MINSK, 21 September (BelTA) – Governors and local authorities should not keep themselves aloof from education issues, Belarusian President Aleksandr Lukashenko said at a meeting held on 21 September to discuss ways to improve the country's education system, BelTA has learned.
According to the head of state, governors need to keep education issues on the radar, since their area of responsibility goes far beyond agriculture.
“The Education Ministry is laying a certain track with new experience and so on. The governors, however, remain somehow in the shadows, but this is your area of responsibility as well. You know it better on the ground. The track is marked at the level of the Education Ministry, the government, and you need to act. It is not the minister who should repair your schools, it is you who should do it. It is not the minister's job to transport children. A decision has been made to allocate buses. Take a look at where these buses are used,” Aleksandr Lukashenko said.
The president emphasized the importance of a cost-conscious approach to handling these issues. For example, school buses should be used only for school needs, and then they will last for many years. “We have our buses breaking down. I am just mentioning the latest hot topic. You, governors, need to figure out how the vehicles are used. As for the government, they receive proposals and immediately agree to allocate another 1,000 or 1,500 buses. You need to take good care of money,” the head of state said.

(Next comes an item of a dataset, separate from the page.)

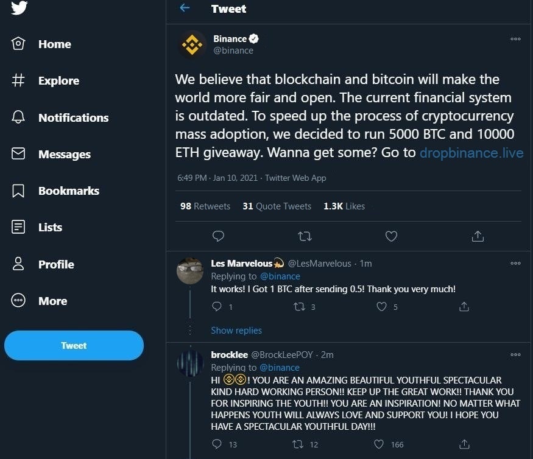Open the Binance profile avatar
This screenshot has height=459, width=533.
point(192,44)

There are still problems with school catering. Aleksandr Lukashenko emphasized that the food should be high-quality, but there is no need to set up restaurants at schools. “Let's sort everything out here,” the president added.
According to the head of state, the situation in education should be monitored with the participation of supervisory bodies. “They should be with you at the finish line [preparation of educational institutions for the new academic year] and advise you on what needs to be done,” he said. “There is no need to put pressure on teachers and university administrators, it will not do any good. But demands [on heads of educational institutions] will be high. If God forbid something happens, directors will be held accountable,” Aleksandr Lukashenko said.
Chairman of the State Control Committee Vasily Gerasimov and Prosecutor General Andrei Shved reported on the main problematic issues in the education sector.
The head of the State Control Committee, speaking about the process of preparing schools for 1 September, emphasized that there used to be school readiness passports that were signed by different agencies, and not only the Education Ministry. With time, the Education Ministry abandoned this practice.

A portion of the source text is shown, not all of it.